TB jet traveller case...just how competent are U.S. authorities at protecting the public?

In the case of the jet flying traveler with TB a great deal of criticism has been leveled at U.S. authorities.

At two congressional hearings this week the Centers for Disease Control and Prevention (CDC) has conceded mistakes were made that exacerbated an international health alert regarding an Atlanta lawyer who, while on his honeymoon flew to and from Europe with a rare form of tuberculosis.

The actions of the CDC, along with those of U.S. health and border security officials, have raised public concern over just how competent the authorities are when it comes to dealing with such circumstances and protecting the public.

The fugitive, 31-year-old Andrew Speaker has clashed with health officials at the hearings over the facts of the case.

Mr. Speaker is adamant he was never told he posed a risk to others and that health officials with whom he met never wore protective masks.

Health authorities insist he was told he had a rare, hard-to-treat form of TB and was asked not to travel and then flew to Europe earlier than scheduled.

A global health alert was triggered last month when he and his new bride flew around Europe and to Canada before driving back into the United States at a border crossing into New York state.

The wedding party had traveled to Paris then onto Rome, Athens, the Greek islands and then Prague before flying to Montreal.

They then returned to the United States via the Canadian border.

Dr. Julie Gerberding, director of the CDC told the Senate hearing that the CDC failed to take the action necessary to restrict his movement more effectively and in retrospect all kinds of alerts should have been sent.

Testifying to a Senate panel by telephone from a Denver hospital where he is being treated, Mr. Speaker insists he was never barred from traveling, was repeatedly told that he was not contagious and that he did not represent a threat to anyone.

Speaker says everyone concerned knew he was about to fly and he did not run off or hide from authorities; he says comments he behaved in such a manner are untrue and a complete fallacy.

Speaker says CDC officials knew he was planning to travel to Italy and Greece for his marriage and honeymoon, and they knew he had a form of TB that was resistant to several drugs.

The CDC admits that while Speaker was in Europe for his wedding and honeymoon, further tests revealed he had extensively drug resistant tuberculosis, or XDR-TB and say he was advised of this but say he was not barred from traveling as local health departments do not have the power to prohibit or order somebody not to travel.

The CDC says they explained the need not to travel or use commercial air carriers, and to isolate himself and make alternative travel arrangements.

A U.S. Senate committee is asking why the CDC didn't use one of its emergency jets to bring Speaker home from Europe after it was discovered that he had dangerous drug-resistant tuberculosis.

The CDC apparently has three private jets available for emergencies which were used nine times in the last year.

Prior to queries in Congress the jets were used regularly for political travel by U.S. Health and Human Services Secretary Michael Leavitt; the aircraft cost taxpayers $7 million a year.

Speaker said he was not told that a private CDC plane was an option.

Ralph Basham the Commissioner for Customs and Border Protection has pinned the blame on one U.S. border agent in Champlain who chose to ignore the computer alert and allowed Mr.
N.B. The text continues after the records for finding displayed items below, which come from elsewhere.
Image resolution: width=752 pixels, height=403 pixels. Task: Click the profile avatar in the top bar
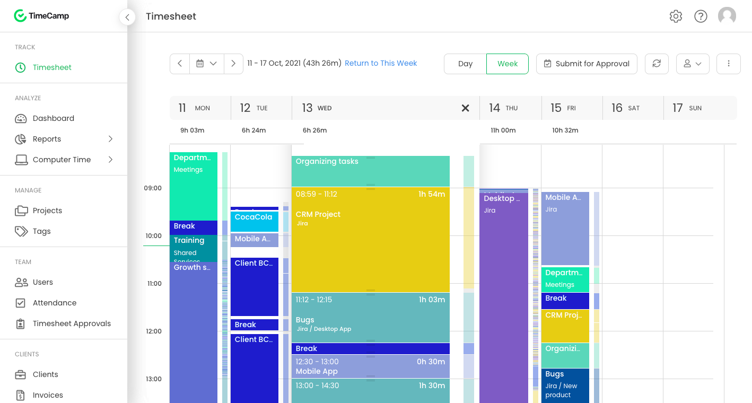pyautogui.click(x=727, y=16)

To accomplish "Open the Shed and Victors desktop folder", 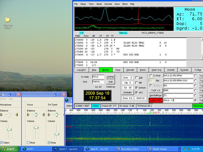I will click(8, 20).
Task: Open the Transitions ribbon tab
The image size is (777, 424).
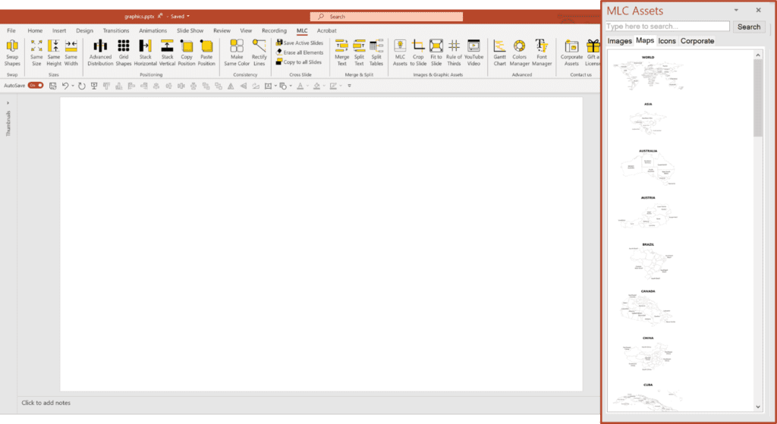Action: [x=116, y=30]
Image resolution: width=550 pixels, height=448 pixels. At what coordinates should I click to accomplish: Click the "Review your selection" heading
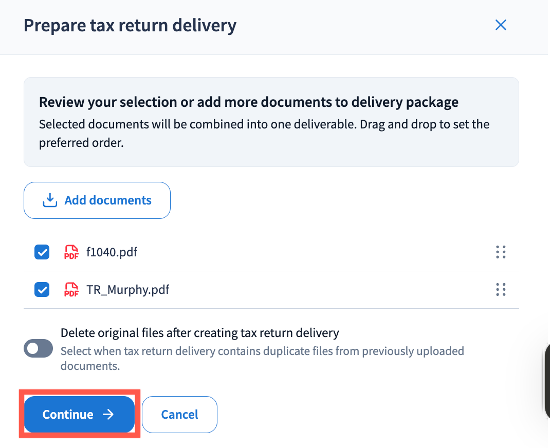248,102
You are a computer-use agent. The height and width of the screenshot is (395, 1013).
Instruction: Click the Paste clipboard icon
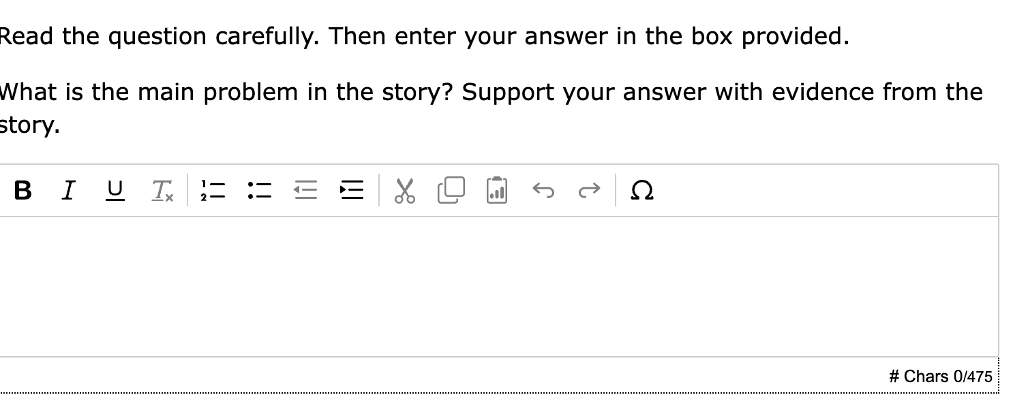pyautogui.click(x=496, y=191)
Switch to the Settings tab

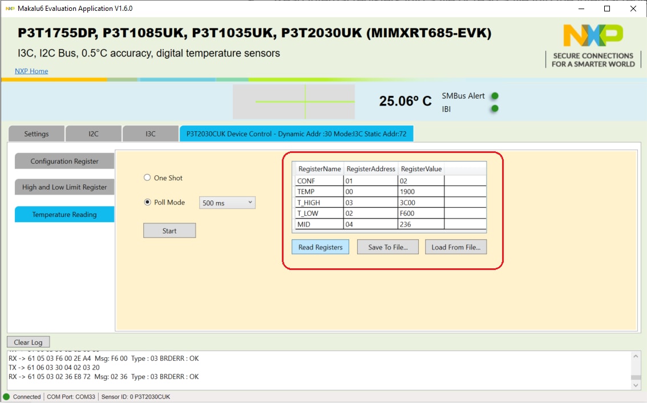[37, 134]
Speaker to re-enter the country.

Basham says the agency has now implemented new procedures to ensure people who were flagged were stopped and could not enter the country freely and customs and border patrols will now need approval from a supervisor before overriding such warnings.

Dr. Gerberding has called for clarification in the federal quarantine statute to allow authorities to prevent a patient from taking a health threat abroad rather than bringing one into the United States.

Speaker is currently being treated for extensively drug-resistant tuberculosis, or XDR TB, which is invulnerable to most antibiotics at the National Jewish Medical and Research Center in Denver.

Health officials there said on Tuesday that a third-consecutive sputum smear test for tuberculosis had come back negative, confirming results from his previous tests.

A person who tests positive is considered infectious, while three consecutive negative sputum smears may be considered non-infectious in most settings but when he will be able to leave isolation has not been decided.